Rare and Important Chelsea Incised Triangle Period Porcelain Model of a Sleeping Child , Circa 1746
Further images
The Rare and Important Chelsea Incised Triangle Period Porcelain Model of a Sleeping Child after Francois Duquesnoy (called ‘Il Fiammingo’). The baby boy sleeping peacefully and lying to one side against a pillow with the drapery of crumpled sheets across the soft surface of a bed. Set on a large and black polished stone base.
Dr Geoffrey Godden one of the greatest scholars of English Porcelain Research during the twentieth century, in his article in the Antique Collector May 1983 discusses a variety of design sources. The model firstly derives from the work of Francois Duquesnoy (1594-1644) called ‘Il Fiammingo’ a sculptor of the Baroque period, his Flemish idealised representations are quieter and more restrained than of the Italian Baroque. There is however a similar bronze model, to that sculpted by Francois Duquesnoy, by the very slightly later, although there is a slight period of overlap, Netherlandish sculptor Artus Quellinus (1609-1668).

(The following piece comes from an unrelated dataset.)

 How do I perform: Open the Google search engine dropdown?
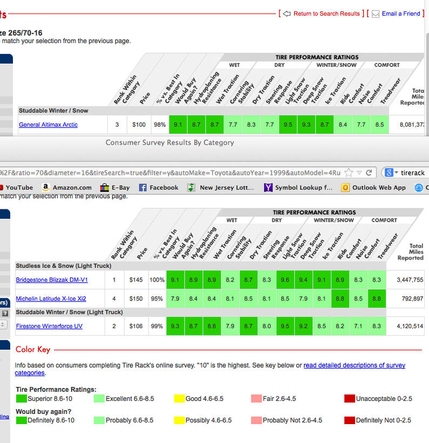pos(391,172)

It is highly possible that a degree of inspiration from Quellinus is present in this model too, see a signed Ivory by Quellinus dated 1641 in the Walters Art Gallery in Baltimore.

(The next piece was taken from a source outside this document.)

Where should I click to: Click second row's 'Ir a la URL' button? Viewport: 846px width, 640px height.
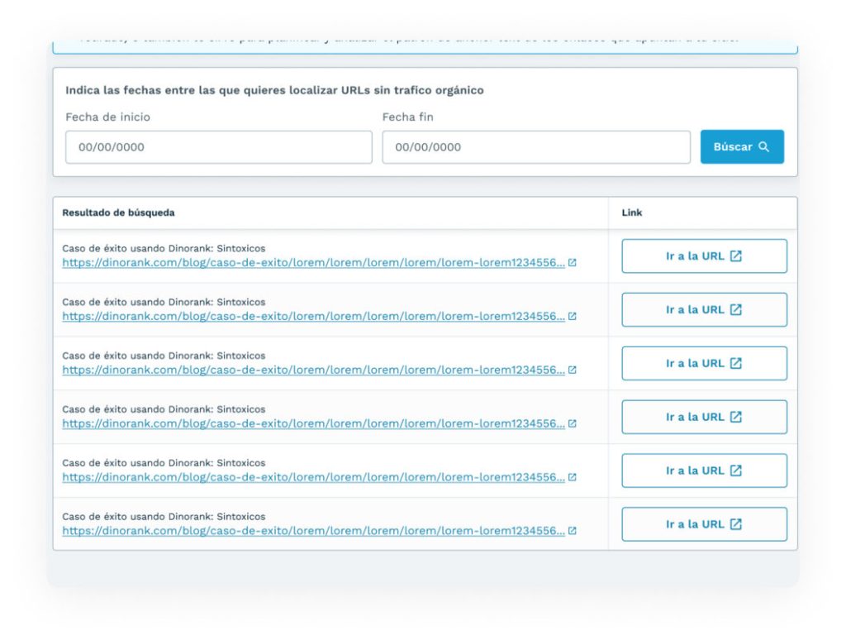(x=704, y=310)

The model was also produced at the Royal Vincennes Porcelain Manufactory during the period of time when Francois Boucher, held the title of ‘first Painter to the King’. Boucher’s paintings and drawings served as highly popular sources of inspiration for artists working in a variety of media in the middle decades of the eighteenth century. Engraved prints made after paintings or drawings by Boucher were widely circulated, especially those engraved by Gabriel Huquier of the Rue St Jacques. These provided artists with compositions that could be faithfully reproduced in smaller scale or translated into the new, novel and highly fashionable medium of porcelain.
This extremely rare and important early English porcelain model is one of only two examples known, the other being from the Wallace Elliot collection now held in the British Museum. The example from the British Museum is incised with the date ‘June ye 26th 1746’, thus making these two surviving figures documentary and the therefore the earliest of all English Porcelain Figures and as such of seminal importance for the study of English Porcelain.
Provenance: The Dr Geoffrey Godden Collection and Private Collection.